-- Source extract --

==============================

A wonderful example of the utility of this approach can be found in the work of Gavin Wright, an economic historian who has written widely on two subjects of particular relevance here: the American South, and the distinctiveness of American technology. Much of his work highlights the ways in which nations and regions can gravitate toward distinctive technological regimes that persist across time, when we might expect them to converge on a common store of techniques and processes.38 Wright shows us, for example, that from the Civil War until O’Connor’s day, the South remained a low-wage region in a high-wage nation, so that the distinctive technologies developed for the high-wage, mineral-rich North and West offered little advantage to the region.39 In another work, Wright confronts the question of why industrial countries did not converge rapidly on a common set of technologies in the middle decades of the twentieth century.40

In explaining the stickiness of national and regional differences, scholars such as Wright exhibit a rich understanding of concepts and evidence generated by historians of technology. They exhibit great respect for the sort of learning technologists derive from actual practice.41 Unlike many historians of technology, however, these historians are willing to assess the magnitude of such phenomena and to situate developments in historical time.

==============================

-- Data excerpts --
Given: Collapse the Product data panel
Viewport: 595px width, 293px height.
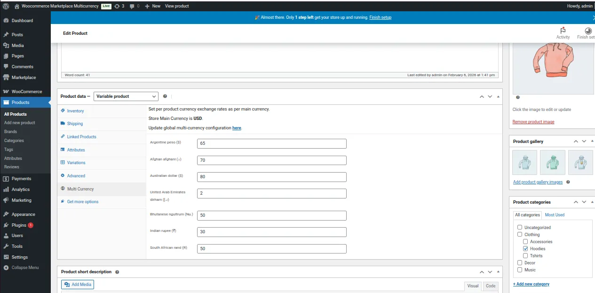Looking at the screenshot, I should click(499, 96).
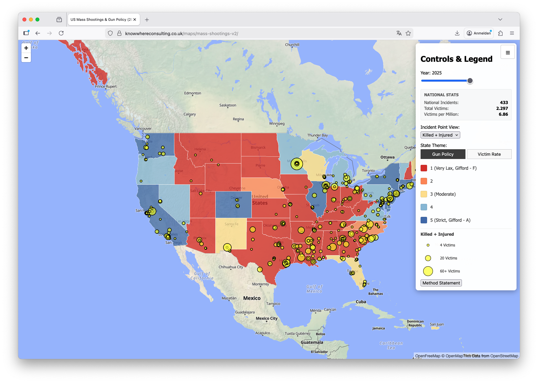Select the Gun Policy state theme

pos(443,154)
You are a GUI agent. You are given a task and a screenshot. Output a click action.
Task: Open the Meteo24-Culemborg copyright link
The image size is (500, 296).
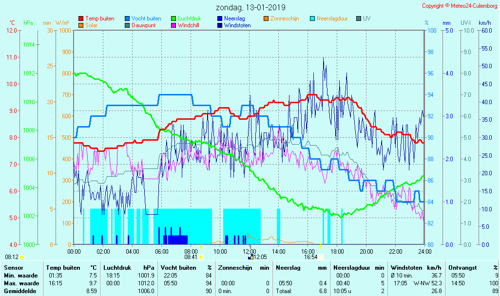point(460,6)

==============================

-- Exercise task 1 --
In the passage on Gavin Wright, what kind of region did the South remain from the Civil War until O’Connor’s day?
-- Exercise task 2 --
Put this sentence from the passage on Gavin Wright into Spanish: "They exhibit great respect for the sort of learning technologists derive from actual practice."
-- Exercise task 3 --
Supply a continuation of the passage on Gavin Wright, picking up after its final sentence.
The data has no connection to the passage on Gavin Wright.

-- Right answer 1 --
A low-wage region in a high-wage nation.

-- Right answer 2 --
Muestran un gran respeto por el tipo de aprendizaje que los tecnólogos obtienen de la práctica real.

-- Right answer 3 --
Perhaps one reason we have been slow to embrace such scholarship has been our relentless pursuit of the concept of social construction. As our field grew more diverse, this concept emerged as our most transcendent universal principle, a means of linking our various and sundry stories. This was an admirable aim, driven by the best of intentions, and there is no question that it yielded real benefits. Certainly it is very evident in my own work. But as O’Connor would tell us, it was also limiting. Ironically, our insistence on demonstrating social construction often bred a new internalism, for it encouraged us to focus ultimately on the technological outcome rather than the social one. In attempting to situate our stories within an evolving shared discourse among historians of technology, we extract from them abstract concepts pertaining to a universal process of technical change. In so doing, we uproot them from time and place—from their particular historical contexts.42

This state of affairs reflects the inherent tendencies of all disciplines to grow ever more specialized and inward-looking. Still, we would do well to guard against them. For in tracing this arc, we run the risk of removing technology fromhistory.43We lose track of the scale of phenomenon we are considering, and we neglect the fundamental truth that most people experience most technologies not through a process characterized by construction but through something more akin to challenge and response—with technology posing the challenge rather than providing the response. (Roe Smith, you might recall, subtitled his book “the challenge of change.”) Indeed, the response typically is quite constrained by the technology. The bomb falls, and it is felt on the banks of the Oconee. The fact that the bomb was socially constructed within a political economy that included those folks along the Oconee should not keep us from recognizing it as an exogenous event in their lives.44

Now, what I am suggesting here will strike many among you as anathema. It smacks of determinism, of technology driving history. For a few of you, it might also seem incongruent with my own scholarship. I don’t find it so. When my publisher insisted on inserting the word “railroad” between “regulating” and “innovation” in the title of my book, I sacrificed the intended double meaning—“Regulating Innovation.” For in my mind, the question was entirely open as to whether railroad technology and innovation were being regulated or doing the regulating. I saw my study as an extended meditation upon this issue, as an exercise in comprehending precisely what was negotiable (within the United States) about the course of change associated with railroading. The same objective has animated my studies of computing and information processing across the twentieth century. And in each case, I find anything but a blank slate.

But now, I have slipped deep into declarative statements. I am saying, not showing. Stories take time, and I have taken enough of yours already.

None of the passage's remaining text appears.